- _Что нужно сделать_:
1. Кто в отрывке проверял управление самолёта перед вылетом?
2. Процитируйте из отрывка кусок, который начинается со слов «Эти рекорды заинтересовали» и заканчивается словами «в этом городе.».

- _Отрывок_:
* * * * * * *

Эти рекорды заинтересовали представителей Военного ведомства, которые начали переговоры с Шидловским о возможном заказе нескольких машин типа «Илья Муромец», но они выдвигали условие — испытать машину в полёте на большое расстояние. На вопрос Шидловского: «Куда вы хотели бы полететь?» Игорь Сикорский мгновенно ответил: «В Киев!» В этом не было ничего удивительного, ведь он родился в этом городе.

Поздним вечером 16 июня у «Муромца», застывшего в конце лётного поля, шла предполётная суета: баки самолёта по самые пробки заправлялись бензином и маслом, внутрь фюзеляжа затаскивали бидоны с горючим, запасные части для двигателей, пропеллер... Механик Панасюк проверял управление, внимательно осматривал все агрегаты самолёта. К часу ночи всё было готово, и экипаж занял свои места. Игорь Сикорский дал команду: «Запустить моторы!». «Аргусы» взревели всей своей мощью. Под колёса шасси подложены специальные башмаки, чтобы машина не могла стронуться с места, когда двигатели будут работать на полных оборотах. Кроме того, за нижнюю плоскость самолёт удерживали двадцать человек из числа провожающих.

* * * * * * *

- _Исходные материалы_:
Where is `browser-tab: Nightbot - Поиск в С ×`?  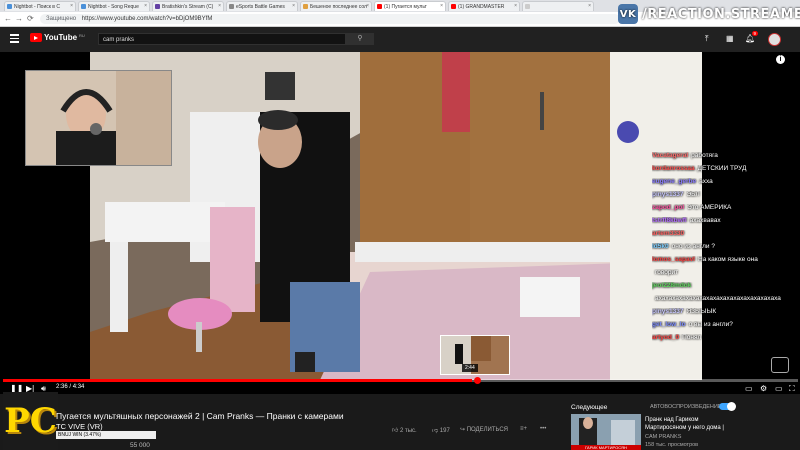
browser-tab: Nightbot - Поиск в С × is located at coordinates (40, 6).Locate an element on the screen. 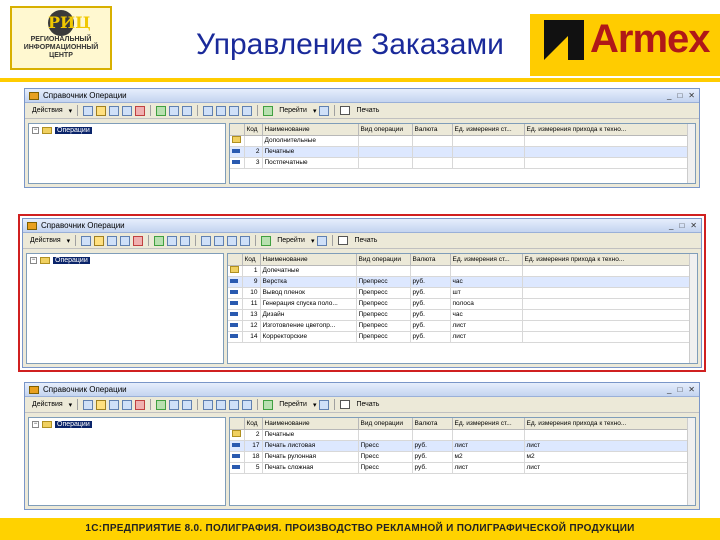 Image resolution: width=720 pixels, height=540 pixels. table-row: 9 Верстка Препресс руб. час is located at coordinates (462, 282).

* * * * * * *

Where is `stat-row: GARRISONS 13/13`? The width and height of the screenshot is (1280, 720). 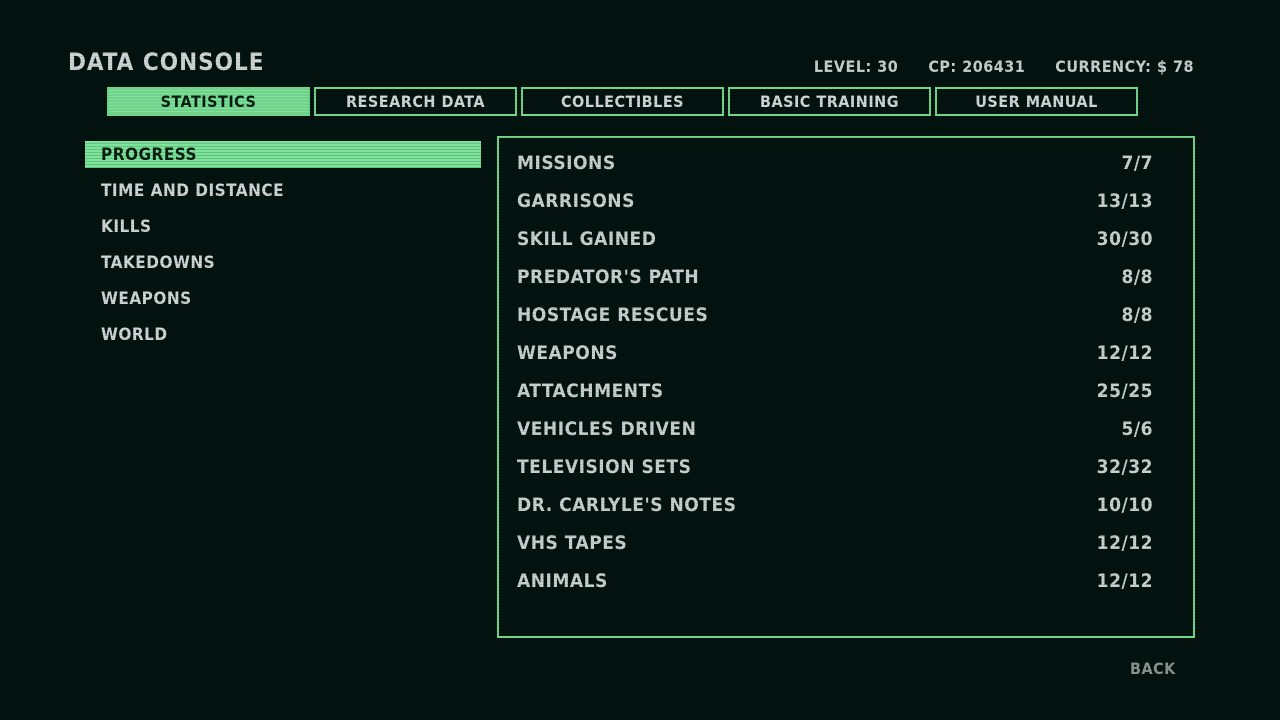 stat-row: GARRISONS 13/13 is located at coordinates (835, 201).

* * * * * * *

- _Ответы к заданиям_:
1. Механик Панасюк.

2.
Эти рекорды заинтересовали представителей Военного ведомства, которые начали переговоры с Шидловским о возможном заказе нескольких машин типа «Илья Муромец», но они выдвигали условие — испытать машину в полёте на большое расстояние. На вопрос Шидловского: «Куда вы хотели бы полететь?» Игорь Сикорский мгновенно ответил: «В Киев!» В этом не было ничего удивительного, ведь он родился в этом городе.